First, multithreading is not always an illusion even on a single processor - there are operations that do not involve the processor. These are mainly I/O - disk, network, terminal etc. The basic form for such operation is blocking or synchronous, i.e. your program waits until the operation is completed and then proceeds. While waiting, the CPU is switched to another process/thread.
if you have anything you can do during that time (e.g. background computation while waiting for user input, serving another request etc.) you have basically two options:
use asynchronous I/O: you call a non-blocking I/O providing it with a callback function, telling it "call this function when you are done". The call returns immediately and the I/O operation continues in the background. You go on with the other stuff.
use multithreading: you have a dedicated thread for each kind of task. While one waits for the blocking I/O call, the other goes on.
Both approaches are difficult programming paradigms, each has its pros and cons.
with async I/O the logic of the program's logic is less obvious and is difficult to follow and debug. However you avoid thread-safety issues.
with threads, the challange is to write thread-safe programs. Thread safety faults are nasty bugs that are quite difficult to reproduce.

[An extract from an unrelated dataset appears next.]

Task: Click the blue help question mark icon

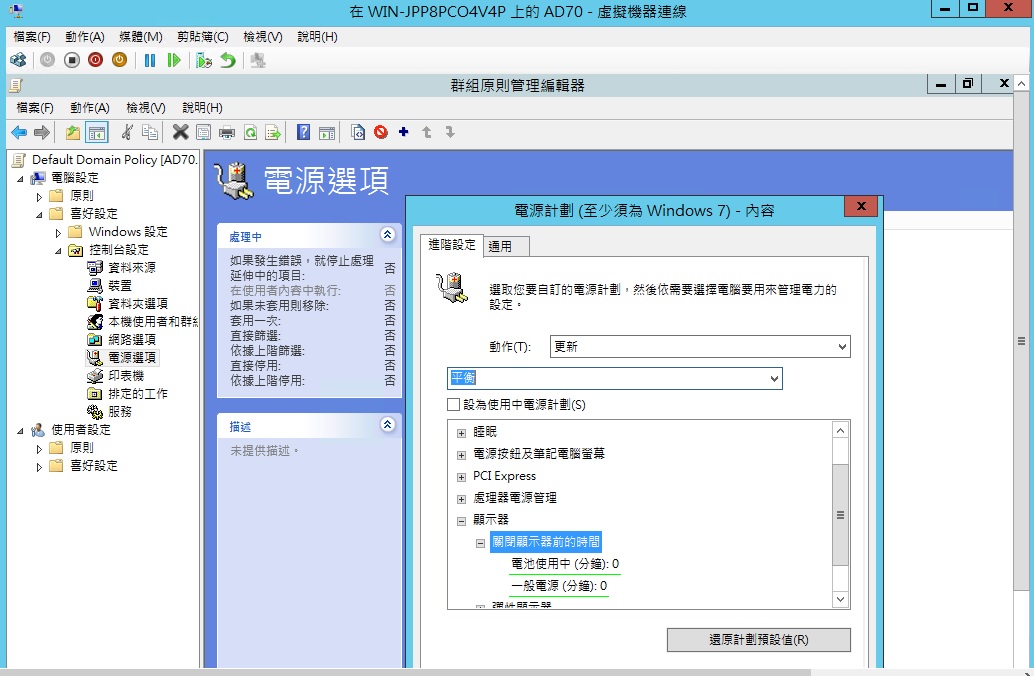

Over-use of locking can actually lead to degrading instead of improving the performance.
(coming to the multi-processing)
Multithreading made popular on Windows because manipulating processes is quite heavy on Windows (creating a process, context-switching etc.) as opposed to threads which are much more lightweight (at least this was the case when I worked on Win2K).

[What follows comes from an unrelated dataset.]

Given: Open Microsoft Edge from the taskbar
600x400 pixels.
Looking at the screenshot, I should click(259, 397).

On Linux/Unix, processes are much more lightweight. Also (AFAIK) threads on Linux are implemented actually as a kind of processes internally, so there is no gain in context-switching of threads vs. processes. However, you need to use some form of IPC (inter-process communications), as shared memory, pipes, message queue etc.
On a more lite note, look at the SQLite FAQ, which declares "Threads are evil"! :)
To answer the first question:
The best approach is to just use multithreading techniques in your code until you get to the point where even that doesn't give you enough benefit. Assume the OS will handle delegation to multiple processors if they're available.
If you actually are working on a problem where multithreading isn't enough, even with multiple processors (or if you're running on an OS that isn't using its multiple processors), then you can worry about discovering how to get more power. Which might mean spawning processes across a network to other machines.
I haven't used TBB, but I have used IPP and found it to be efficient and well-designed. Boost is portable.
Just wanted to mention that the Flow-Based Programming ( http://www.jpaulmorrison.com/fbp ) paradigm is a naturally multiprogramming/multiprocessing approach to application development. It provides a consistent application view from high level to low level. The Java and C# implementations take advantage of all the processors on your machine, but the older C++ implementation only uses one processor. However, it could fairly easily be extended to use BOOST (or pthreads, I assume) by the use of locking on connections. I had started converting it to use fibers, but I'm not sure if there's any point in continuing on this route. :-) Feedback would be appreciated. BTW The Java and C# implementations can even intercommunicate using sockets.